But, despite the number, I feel and look fitter than I ever have. It is time to start the (probably slow, difficult) adjustment to the fact that I'm not necessarily trying to drop pounds anymore. I just wish it was easier to measure fat - I hear those scales that claim to do that are wildly inconsistent. Anyone have any good ideas?
My big fear right now is that I'm going to end up one of those guys who is muscley, but with a thick coating of fat on top. Katy and I used to worry about ending up skinny-fat. I'd rather be muscley-fat than skinny-fat, but I'd prefer to just be muscley. I've been asking around and it sounds like I need to be getting waaaaay more protein, but I'm concerned that with that also comes way more points. So I think I'm going to start eating more protein, but also working out more. Last night after a pretty intense arms workout, I really just wanted to run. I was disappointed to realize I was wearing the wrong shoes. I think all of this exercising and healthy eating has left me with more energy than I know what to do with. That is great but if I understand correctly, extra energy gets turned into fat if you don't use it. Not OK.
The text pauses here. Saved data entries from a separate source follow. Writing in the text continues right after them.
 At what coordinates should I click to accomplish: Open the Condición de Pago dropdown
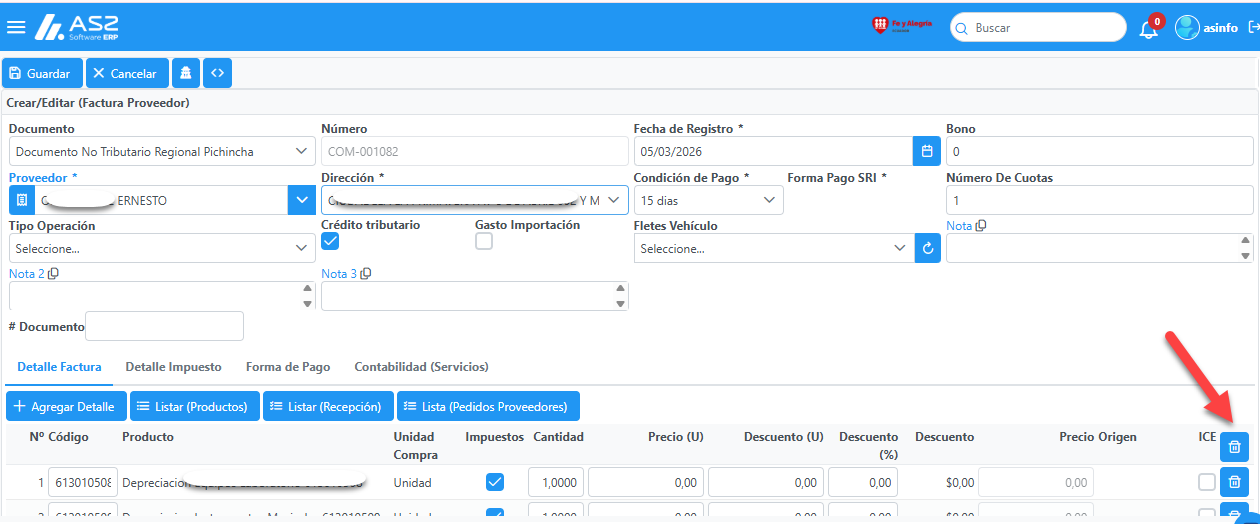[x=709, y=200]
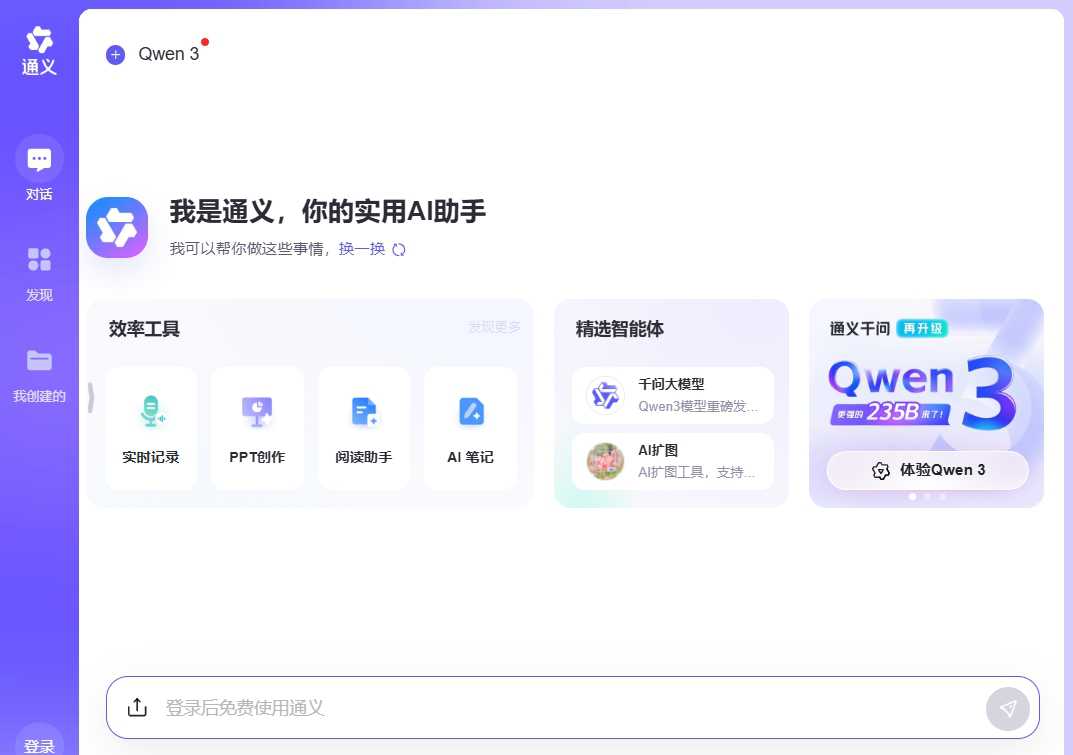Select the PPT创作 tool

coord(257,428)
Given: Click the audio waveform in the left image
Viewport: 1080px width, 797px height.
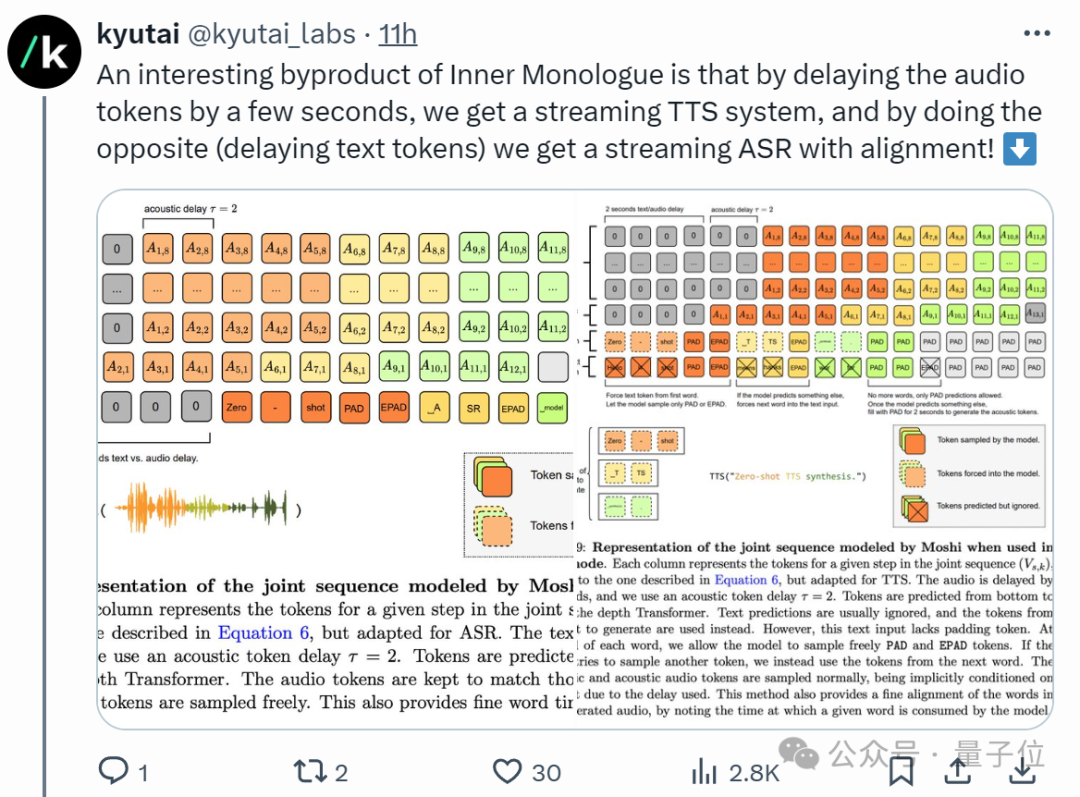Looking at the screenshot, I should [200, 508].
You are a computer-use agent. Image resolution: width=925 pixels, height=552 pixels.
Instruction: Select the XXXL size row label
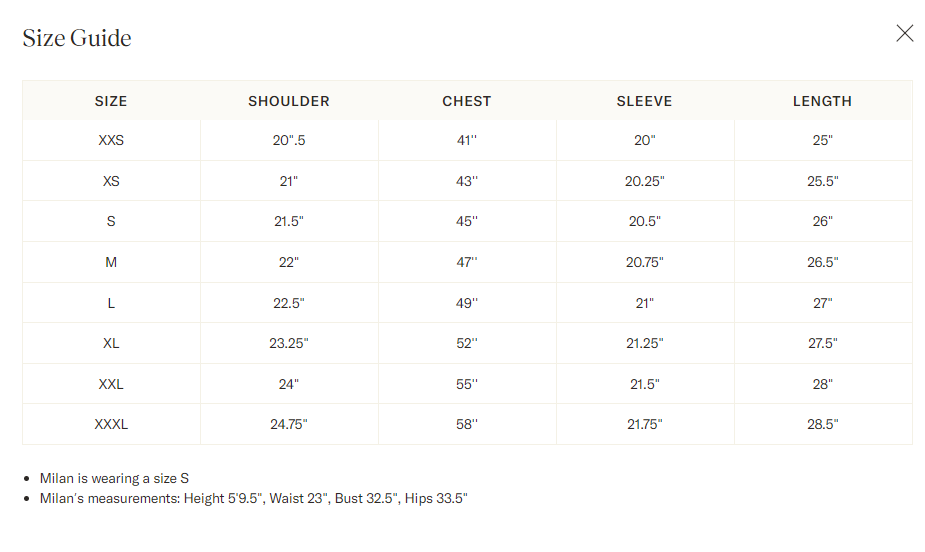pyautogui.click(x=111, y=424)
Should be an interesting week, folks.
TMI UPDATE: Ok, so just before I went downstairs for my breakfast, I pooped and weighed in again. 161.8! So I broke even this week. Stupid post-gym late dinner gettin me all worked up. Still, the message of this post remains true.
The scales with fat percentage are really unreliable. The best way is to get measured with calippers at a gym or get dunked in one of those hydro tank things. My gym measured me with calippers for free when I took a free personal training session, maybe yours has something like that?